For those who were optimistic about the Pistons entering the season, this is likely what they envisioned. Andre Drummond was dominant in the paint, going for 16 points and 22 rebounds, while Brandon Jennings narrowly missed a triple-double with 26 points, 10 rebounds and nine assists. Josh Smith went for 23 points, eight rebounds, seven assists and four blocks.
The final results were lopsided. The Pistons shot 51 percent, the Nets just 36 percent. Detroit had a 57-40 advantage on the boards. If it weren't for the usual sloppiness on offense, which resulted in 22 turnovers, this would've been a near-perfect effort by the Pistons.
If only these didn't come once every few weeks!
This was a sloppy game, with 23 turnovers apiece, but Carmelo Anthony scored 31 points to get the win against his former team. The Knicks had four reserves score in double-digits, led by Amare Stoudemire's 17-point, eight-rebound effort.

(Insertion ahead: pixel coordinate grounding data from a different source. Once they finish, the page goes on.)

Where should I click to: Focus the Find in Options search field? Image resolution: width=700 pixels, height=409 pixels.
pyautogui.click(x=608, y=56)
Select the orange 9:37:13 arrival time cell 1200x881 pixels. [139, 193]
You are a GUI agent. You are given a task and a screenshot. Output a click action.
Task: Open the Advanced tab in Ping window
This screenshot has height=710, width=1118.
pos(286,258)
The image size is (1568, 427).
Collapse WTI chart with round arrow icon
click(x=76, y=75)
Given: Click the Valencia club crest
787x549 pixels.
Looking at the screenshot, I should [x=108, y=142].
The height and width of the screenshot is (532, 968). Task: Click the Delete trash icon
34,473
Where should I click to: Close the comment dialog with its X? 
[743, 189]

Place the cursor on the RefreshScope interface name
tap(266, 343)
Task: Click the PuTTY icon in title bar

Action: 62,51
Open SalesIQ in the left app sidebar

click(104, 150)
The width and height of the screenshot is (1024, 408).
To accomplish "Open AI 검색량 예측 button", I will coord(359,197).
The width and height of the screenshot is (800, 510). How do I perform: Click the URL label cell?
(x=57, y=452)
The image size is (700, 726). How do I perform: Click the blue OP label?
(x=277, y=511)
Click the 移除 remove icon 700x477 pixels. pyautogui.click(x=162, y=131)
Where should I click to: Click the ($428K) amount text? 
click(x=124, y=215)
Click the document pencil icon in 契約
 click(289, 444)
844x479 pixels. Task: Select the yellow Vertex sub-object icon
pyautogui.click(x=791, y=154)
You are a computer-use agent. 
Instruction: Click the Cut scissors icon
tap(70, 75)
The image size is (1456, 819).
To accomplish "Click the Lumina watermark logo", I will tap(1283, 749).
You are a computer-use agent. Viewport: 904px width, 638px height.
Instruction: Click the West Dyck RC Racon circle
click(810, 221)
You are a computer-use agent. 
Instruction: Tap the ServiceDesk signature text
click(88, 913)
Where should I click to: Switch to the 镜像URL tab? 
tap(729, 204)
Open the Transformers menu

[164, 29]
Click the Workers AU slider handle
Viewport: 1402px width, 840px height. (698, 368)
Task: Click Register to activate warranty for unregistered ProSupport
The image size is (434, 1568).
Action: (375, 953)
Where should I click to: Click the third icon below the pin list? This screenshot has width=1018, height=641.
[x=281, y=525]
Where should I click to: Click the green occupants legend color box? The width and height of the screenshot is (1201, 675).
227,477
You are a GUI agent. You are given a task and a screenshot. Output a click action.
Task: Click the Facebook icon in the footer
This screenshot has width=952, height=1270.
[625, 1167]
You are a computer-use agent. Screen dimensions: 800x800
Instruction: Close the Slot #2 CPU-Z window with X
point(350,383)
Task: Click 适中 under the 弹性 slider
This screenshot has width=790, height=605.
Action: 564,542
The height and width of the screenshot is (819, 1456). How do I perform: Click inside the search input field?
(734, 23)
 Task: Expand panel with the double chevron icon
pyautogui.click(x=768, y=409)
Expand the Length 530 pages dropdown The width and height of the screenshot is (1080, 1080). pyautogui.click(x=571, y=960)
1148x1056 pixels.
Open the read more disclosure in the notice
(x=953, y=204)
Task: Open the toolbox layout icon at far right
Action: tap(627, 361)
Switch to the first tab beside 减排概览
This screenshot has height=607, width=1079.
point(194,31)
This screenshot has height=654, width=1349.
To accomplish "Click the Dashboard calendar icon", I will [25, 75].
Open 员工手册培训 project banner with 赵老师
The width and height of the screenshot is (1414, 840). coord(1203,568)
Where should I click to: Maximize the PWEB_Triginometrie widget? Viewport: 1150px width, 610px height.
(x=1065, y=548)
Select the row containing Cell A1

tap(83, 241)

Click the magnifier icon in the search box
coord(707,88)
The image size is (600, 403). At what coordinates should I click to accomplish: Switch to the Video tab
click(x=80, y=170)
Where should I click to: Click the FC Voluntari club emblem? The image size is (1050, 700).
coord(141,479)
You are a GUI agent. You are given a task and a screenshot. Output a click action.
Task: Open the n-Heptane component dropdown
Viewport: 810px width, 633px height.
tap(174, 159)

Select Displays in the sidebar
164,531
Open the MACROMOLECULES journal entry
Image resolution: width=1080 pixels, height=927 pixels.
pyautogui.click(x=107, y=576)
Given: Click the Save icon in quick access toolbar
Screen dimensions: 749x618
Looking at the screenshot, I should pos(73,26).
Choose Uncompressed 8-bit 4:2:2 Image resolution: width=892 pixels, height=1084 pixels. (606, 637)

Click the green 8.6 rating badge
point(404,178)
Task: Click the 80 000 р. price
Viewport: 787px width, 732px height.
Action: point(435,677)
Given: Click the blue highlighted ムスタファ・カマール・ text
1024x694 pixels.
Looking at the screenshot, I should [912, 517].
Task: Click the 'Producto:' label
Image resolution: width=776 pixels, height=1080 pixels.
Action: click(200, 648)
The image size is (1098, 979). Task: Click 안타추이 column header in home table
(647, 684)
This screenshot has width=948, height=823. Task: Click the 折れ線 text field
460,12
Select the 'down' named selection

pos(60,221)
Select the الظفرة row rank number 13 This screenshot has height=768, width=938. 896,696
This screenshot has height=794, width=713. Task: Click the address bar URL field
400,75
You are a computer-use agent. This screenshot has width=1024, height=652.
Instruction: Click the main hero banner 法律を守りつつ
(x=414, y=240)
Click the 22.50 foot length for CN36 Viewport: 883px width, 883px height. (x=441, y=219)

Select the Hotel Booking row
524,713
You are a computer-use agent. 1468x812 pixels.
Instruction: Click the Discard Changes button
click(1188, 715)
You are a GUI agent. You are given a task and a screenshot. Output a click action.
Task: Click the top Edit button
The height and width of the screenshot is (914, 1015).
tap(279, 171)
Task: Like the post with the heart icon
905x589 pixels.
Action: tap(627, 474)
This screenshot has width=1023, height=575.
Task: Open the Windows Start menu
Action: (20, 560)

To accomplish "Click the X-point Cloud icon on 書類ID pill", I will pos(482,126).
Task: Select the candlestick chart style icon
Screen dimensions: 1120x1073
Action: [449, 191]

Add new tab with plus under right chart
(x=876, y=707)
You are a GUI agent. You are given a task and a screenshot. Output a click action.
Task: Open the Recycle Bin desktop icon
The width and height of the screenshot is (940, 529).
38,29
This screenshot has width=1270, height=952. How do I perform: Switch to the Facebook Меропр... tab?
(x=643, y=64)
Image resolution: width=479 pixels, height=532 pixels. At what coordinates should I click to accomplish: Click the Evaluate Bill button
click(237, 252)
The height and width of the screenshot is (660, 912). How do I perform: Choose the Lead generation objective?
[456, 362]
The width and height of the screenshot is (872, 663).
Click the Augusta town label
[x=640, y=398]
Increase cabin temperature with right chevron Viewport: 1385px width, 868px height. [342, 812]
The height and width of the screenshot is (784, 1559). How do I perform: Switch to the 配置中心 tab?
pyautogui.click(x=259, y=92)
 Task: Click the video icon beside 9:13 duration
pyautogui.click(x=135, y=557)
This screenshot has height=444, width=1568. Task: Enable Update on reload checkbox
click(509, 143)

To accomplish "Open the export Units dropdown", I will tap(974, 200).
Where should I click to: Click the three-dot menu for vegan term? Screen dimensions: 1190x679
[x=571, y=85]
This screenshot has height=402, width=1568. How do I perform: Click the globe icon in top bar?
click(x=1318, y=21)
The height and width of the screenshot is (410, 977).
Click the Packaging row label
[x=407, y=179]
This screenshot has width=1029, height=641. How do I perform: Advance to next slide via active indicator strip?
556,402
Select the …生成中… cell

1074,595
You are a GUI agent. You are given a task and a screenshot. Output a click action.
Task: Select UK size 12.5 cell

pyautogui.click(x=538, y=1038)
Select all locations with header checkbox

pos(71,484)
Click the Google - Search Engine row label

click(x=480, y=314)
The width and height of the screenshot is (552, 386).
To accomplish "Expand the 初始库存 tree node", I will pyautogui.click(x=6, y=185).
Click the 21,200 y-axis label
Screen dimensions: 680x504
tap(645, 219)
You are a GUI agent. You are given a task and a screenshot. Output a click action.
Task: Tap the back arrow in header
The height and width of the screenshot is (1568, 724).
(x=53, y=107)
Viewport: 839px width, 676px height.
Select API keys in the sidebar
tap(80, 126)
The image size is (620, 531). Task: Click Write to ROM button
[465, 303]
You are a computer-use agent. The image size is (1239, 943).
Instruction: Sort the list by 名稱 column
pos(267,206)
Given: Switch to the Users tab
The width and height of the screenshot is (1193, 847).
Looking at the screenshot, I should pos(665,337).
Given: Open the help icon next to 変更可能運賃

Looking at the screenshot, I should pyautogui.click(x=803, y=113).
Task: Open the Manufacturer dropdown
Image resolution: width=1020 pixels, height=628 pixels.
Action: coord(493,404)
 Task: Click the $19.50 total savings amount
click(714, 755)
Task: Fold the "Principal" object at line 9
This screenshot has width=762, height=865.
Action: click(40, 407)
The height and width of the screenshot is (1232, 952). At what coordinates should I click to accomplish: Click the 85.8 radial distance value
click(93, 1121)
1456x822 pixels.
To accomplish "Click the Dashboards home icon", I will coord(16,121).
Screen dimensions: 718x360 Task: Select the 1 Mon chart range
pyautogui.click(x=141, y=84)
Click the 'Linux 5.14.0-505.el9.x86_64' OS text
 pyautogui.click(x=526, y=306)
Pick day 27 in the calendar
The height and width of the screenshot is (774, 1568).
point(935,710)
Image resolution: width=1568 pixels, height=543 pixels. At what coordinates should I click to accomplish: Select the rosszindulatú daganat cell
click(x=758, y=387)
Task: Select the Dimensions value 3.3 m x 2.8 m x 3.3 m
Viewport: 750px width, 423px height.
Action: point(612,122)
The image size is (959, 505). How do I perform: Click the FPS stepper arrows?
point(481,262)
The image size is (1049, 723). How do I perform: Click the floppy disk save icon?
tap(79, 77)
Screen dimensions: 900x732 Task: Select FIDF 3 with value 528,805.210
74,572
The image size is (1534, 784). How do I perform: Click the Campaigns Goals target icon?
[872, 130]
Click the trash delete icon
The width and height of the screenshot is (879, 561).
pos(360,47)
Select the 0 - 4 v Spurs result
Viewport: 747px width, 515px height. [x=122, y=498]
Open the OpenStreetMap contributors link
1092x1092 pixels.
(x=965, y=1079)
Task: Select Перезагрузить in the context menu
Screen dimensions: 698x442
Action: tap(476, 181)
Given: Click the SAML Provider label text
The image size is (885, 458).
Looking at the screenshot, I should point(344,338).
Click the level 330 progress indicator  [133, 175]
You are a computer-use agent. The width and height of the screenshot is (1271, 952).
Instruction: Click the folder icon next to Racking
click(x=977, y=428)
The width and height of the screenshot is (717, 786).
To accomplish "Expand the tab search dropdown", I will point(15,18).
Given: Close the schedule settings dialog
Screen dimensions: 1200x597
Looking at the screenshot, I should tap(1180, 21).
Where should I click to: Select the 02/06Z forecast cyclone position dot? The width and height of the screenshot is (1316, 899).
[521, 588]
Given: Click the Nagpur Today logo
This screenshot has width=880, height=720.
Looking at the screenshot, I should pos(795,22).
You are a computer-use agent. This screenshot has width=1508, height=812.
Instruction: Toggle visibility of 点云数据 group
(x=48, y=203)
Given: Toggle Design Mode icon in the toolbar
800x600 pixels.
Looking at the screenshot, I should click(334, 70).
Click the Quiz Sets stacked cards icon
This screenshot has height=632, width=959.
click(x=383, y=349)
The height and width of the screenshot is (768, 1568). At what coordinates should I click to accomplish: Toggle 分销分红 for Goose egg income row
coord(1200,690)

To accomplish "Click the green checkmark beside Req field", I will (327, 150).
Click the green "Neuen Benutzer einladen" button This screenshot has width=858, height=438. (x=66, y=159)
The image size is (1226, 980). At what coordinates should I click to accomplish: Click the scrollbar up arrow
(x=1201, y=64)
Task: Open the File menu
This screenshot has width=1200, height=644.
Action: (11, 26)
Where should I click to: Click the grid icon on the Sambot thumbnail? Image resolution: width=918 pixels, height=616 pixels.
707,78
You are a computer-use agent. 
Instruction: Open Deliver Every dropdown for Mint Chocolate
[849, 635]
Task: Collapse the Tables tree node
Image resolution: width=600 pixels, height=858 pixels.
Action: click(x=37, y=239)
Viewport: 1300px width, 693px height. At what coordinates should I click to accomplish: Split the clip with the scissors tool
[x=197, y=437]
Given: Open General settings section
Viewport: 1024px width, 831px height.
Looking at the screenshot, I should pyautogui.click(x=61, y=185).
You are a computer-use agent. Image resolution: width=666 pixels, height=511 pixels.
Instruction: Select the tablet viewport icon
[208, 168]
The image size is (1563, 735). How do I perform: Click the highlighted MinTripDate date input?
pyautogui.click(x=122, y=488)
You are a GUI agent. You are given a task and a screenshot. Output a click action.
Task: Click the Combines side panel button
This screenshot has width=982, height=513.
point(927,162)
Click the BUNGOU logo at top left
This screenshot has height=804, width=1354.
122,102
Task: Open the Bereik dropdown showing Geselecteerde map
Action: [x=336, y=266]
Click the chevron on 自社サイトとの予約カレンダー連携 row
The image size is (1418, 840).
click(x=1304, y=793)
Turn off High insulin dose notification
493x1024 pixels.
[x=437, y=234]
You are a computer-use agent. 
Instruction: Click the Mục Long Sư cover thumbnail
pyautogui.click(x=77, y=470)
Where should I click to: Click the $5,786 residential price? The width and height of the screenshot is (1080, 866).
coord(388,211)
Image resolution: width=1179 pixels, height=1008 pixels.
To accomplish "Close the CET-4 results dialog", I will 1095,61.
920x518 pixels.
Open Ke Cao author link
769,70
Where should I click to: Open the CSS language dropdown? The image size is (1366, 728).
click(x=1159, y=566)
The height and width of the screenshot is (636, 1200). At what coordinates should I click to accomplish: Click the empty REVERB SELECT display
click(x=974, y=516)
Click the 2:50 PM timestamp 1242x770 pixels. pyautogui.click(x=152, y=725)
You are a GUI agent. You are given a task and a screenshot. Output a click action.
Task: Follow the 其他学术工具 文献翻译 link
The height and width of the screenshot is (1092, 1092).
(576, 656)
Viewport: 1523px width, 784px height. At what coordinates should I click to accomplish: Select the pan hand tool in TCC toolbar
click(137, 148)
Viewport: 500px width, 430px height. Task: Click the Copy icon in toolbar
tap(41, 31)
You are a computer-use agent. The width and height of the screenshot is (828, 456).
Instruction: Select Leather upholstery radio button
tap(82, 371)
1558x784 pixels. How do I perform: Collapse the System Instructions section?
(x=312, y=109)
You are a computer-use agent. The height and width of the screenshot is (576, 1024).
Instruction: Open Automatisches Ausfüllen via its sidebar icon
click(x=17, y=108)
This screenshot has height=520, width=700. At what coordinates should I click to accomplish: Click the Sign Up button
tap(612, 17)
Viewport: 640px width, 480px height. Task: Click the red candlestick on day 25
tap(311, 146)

New York actually trailed early in this one, but soon Madison Square Garden was bumping. After the Nuggets took a 33-24 lead midway through the second quarter, the Knicks would roll through the remainder of the game, 93-57.
Also, if the Knicks are going to be not-terrible going forward, they'll badly need Tyson Chandler to play well. It definitely helps when Kenneth Faried is running away from you while you have the ball:
Utah got behind early and tried to shoot its way back into things. Instead, the Jazz shot just a mediocre 12-of-35 from three-point range in favor of attacking the rim, playing right into the hands of an undersized Mavericks team that can't protect the basket.
If there's one thing Dallas can't do, it's stop teams from scoring, but Utah kept shooting jumpers to the joy of its opponents. That prevented the Jazz from drawing fouls and trips to the charity stripe, and the team ended up shooting just 7-of-14 from the free throw line on Friday.
Pelicans 98, Timberwolves 91
Minnesota can't afford many more losses like this one. The Timberwolves played three strong quarters before letting New Orleans romp through the fourth quarter, 37-20, to put away the game. Finishing close contests remains a constant issue for the Timberwolves this year.
Anthony Davis was great for New Orleans, finishing with 26 points and 10 rebounds, while Eric Gordon added 20 points. Kevin Love often looked dinged up, but still managed to put up 26 points and 19 rebounds in a losing effort.
Minnesota's now five games out of a playoff spot. That's not good.
Blake Griffin scored 36 points on just 18 shots to lead the Clippers over Toronto at Staples Center. Jamal Crawford added 21 points for Los Angeles, which snapped a two-game losing streak and improved to 21-4 at home this season.
Toronto employed hack-a-DeAndre Jordan in the second half. The center made 10-of-22 from the charity stripe and finished with 18 points and 13 rebounds.